Marina & the Diamonds – The Family Jewels

Marina Diamandis released her debut album in March, but I didn’t notice it until a friend sent me a link to the video for “I Am Not a Robot.” This sparked my interest enough that when I had the opportunity to review it for the radio station, I gave it a few spins. It’s still spinning on regular rotation in my personal library now.

The album is chock full of pop hooks, delivered by a woman who’s vocal range and technique is impressive in this age of female pop stars who are more popular for their paparazzi photos than their musical talents. She frequently belts out higher notes that make my cats cringe when I attempt to sing along. Marina can hit them with ease. I cannot. This is probably why she’s a huge UK pop star and I’m some shmuck writing music reviews.

Phantogram – Eyelid Movies

I can’t remember how I first ran across this album — whether it was one I picked to review for the radio station or one that a music director handed to me thinking I’d like it. Regardless, I found myself listening to Phantogram on repeat for a week or so in May, and few things will make me happy in the way I am when I hear the first few bars of “Mouthful of Diamonds.”

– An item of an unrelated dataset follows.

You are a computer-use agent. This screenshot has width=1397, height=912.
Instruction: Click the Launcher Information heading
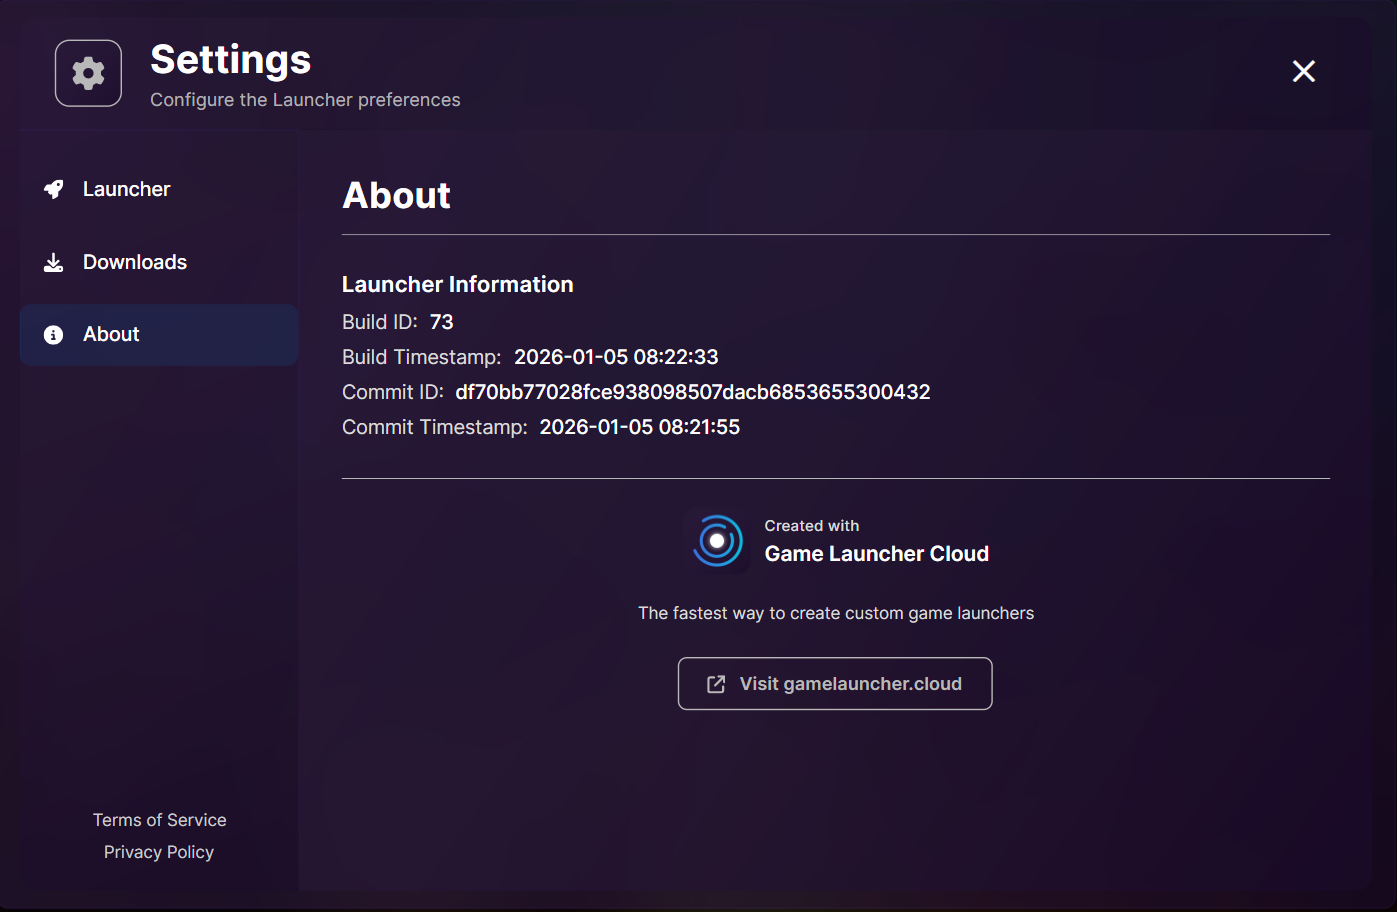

Sarah Barthel’s sweet and pure vocals are a nice balance to the rough (and often bizarre) vocal delivery from her partner, Josh Carter. The arrangements are a meld of synthpop, hip-hop, and singer/songwriter folk/pop. It’s similar to Dan Black, but a little more digitized and dirty.

Honorable Mentions:

Jennifer Knapp – Letting Go
I reviewed this for Blogcritics back in May, and you can read the full review if you like. In brief, this is her best album to date, and well deserving of a listen for anyone who enjoys thoughtful lyrics, strong female vocals, and music that straddles the line between acoustic and electric folk-pop.

The Like – Release Me
From what I understand, this is nothing like their earlier releases. The album has a 60’s girl-group sound with a modern attitude, similar to the Pipettes.

Indigo Girls – Staring Down the Brilliant Dream
Of course I have to include this in my list, but mostly because I’ve been a long-time fan of the group. This is a live album, and serves both as a gift to fans and as an excellent “best of” album to introduce the group to new listeners. I gave it a full review in August, if you’re interested in reading more.

Yolanda Be Cool & Dcup – “We No Speak Americano
I discovered this song when a friend linked to a video created by Irish step dancers Suzanne Cleary & Peter Harding doing their hand dance to this track. I watched the video countless times before researching and discovering that the track is an international hit. Even without the hand dancing, it’s still one of my favorite dance tracks of 2010.